Alveolar cell therapy with genetically modified bone marrow-derived stem cells.

Lead Research Organisation: University College London
Department Name: Medicine

Abstract

Chronic lung diseases are extremely common. They cause destruction of the gas exchange surface of the lung (parenchyma) making patients progressively breathless until they reach respiratory failure and die. Current medical interventions are failing these patients, leading to a search for new treatments.
Stem cells are big news and it appears that the lung not only uses resident cells to affect repair after damage, but also recruits circulating stem cells from the bone marrow. These cells appear to change into lung cells after moving into the injured lung parenchyma. This may be a previously unknown mechanism by which the body repairs damaged organs. However, we also believe there are other bone marrow cells that exacerbate lung damage rather than repair it. We have two major goals:
1. To determine which bone marrow cells are responsible for lung repair.
2. To use gene therapy to make our chosen population of bone marrow stem cells produce a growth factor, enhancing lung repair.

We believe the combined expertise of scientists and clinicians at the Centre for Respiratory Disease (UCL) and the Haematopoietic Stem Cell Laboratory (CRUK) will lead to novel treatments for a wide range of debilitating diseases including emphysema and lung fibrosis.

Technical Summary

Many common diseases of the gas exchange surface of the lung (the parenchyma) have no specific treatment but have a dreadful morbidity and mortality. The covert pathogenesis of these common conditions has contributed to the lack of satisfactory treatment options and poor outcomes. This proposal aims to examine the role of bone marrow-derived stem cells (BMSCs) in repairing acute parenchymal lung injury. We and others have recently shown that the lung not only uses resident cells to affect repair after injury, but also recruits circulating bone marrow-derived stem cells, from which lung cells are derived.

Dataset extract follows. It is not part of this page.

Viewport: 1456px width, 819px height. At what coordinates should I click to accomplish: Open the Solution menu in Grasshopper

We hypothesise that targeted therapy for acute lung injury could be performed based on the recruitment of a modified population of BMSCs that promote epithelial repair. We shall ascertain:

1. Which sub-population of BMSCs is responsible for lung repair by epithelial engraftment and establish which populations may exacerbate or cause lung injury.
2. Whether the genetic over-expression of keratinocyte growth factor in donor-derived epithelium, using modified lentiviruses, can improve repair.

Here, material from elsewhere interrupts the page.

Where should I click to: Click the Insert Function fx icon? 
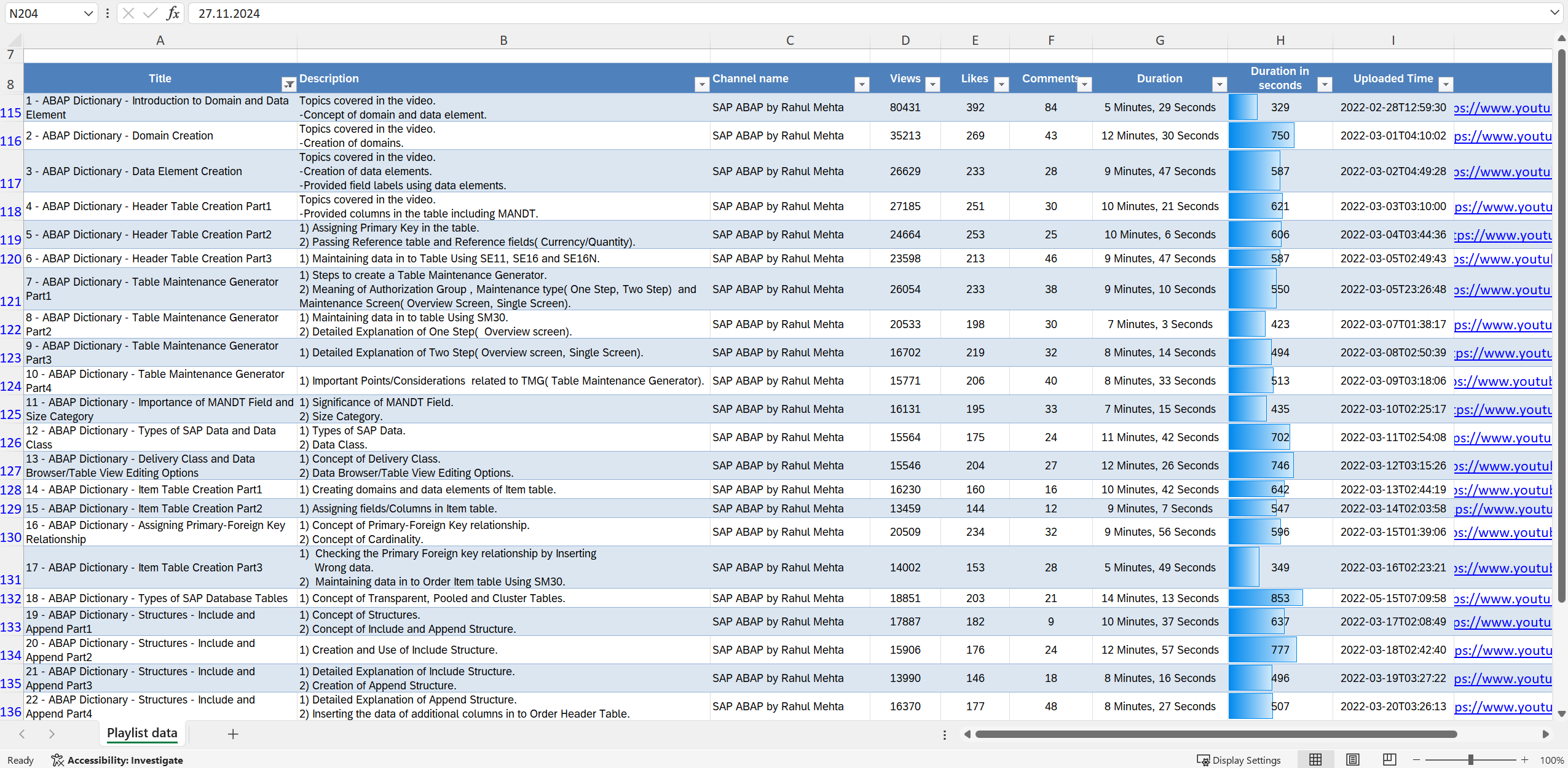[x=173, y=13]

We will accurately sort BMSCs into specific subgroups (SP, KLS, GMP, MSC-SSEA-1+) using fluorescence activated cell sorting analysis, and cell culture techniques. This fractionation is crucial to the proposal as several studies suggest that some bone marrow sub-populations may cause lung damage. The cell sub-populations will then be systemically delivered, with and without bleomycin-induced lung damage. Alveolar-engrafted donor cells will be identified using enhanced green fluorescence protein (eGFP) lineage marking or Y chromosome labelling, and the extent of lung engraftment and damage (fibrosis) will be assessed by measuring vascular leak (Evans blue technique) and collagen load (hydroxyproline content).

The project will then ascertain the efficiency and time course of viral gene expression in donor-derived alveolar cells using transduction with eGFP and the known epithelial mitogen keratinocyte growth factor (KGF). The sub-populations of transduced cells will then be delivered following bleomycin damage. These experiments will determine whether supplementing the circulating pool of stem cells, by injecting sub-populations of donor BMSCs, enhances repair of the alveolar epithelium and hence mitigates the lung toxicity of bleomycin. The effect of KGF expression on engraftment, lung morphology and inflammation will be examined over the course of a year after BMT.

We believe these experiments may lead to completely novel cell based therapy and a new means of delivering gene therapy to the lung, improving the treatment of currently intractable diseases.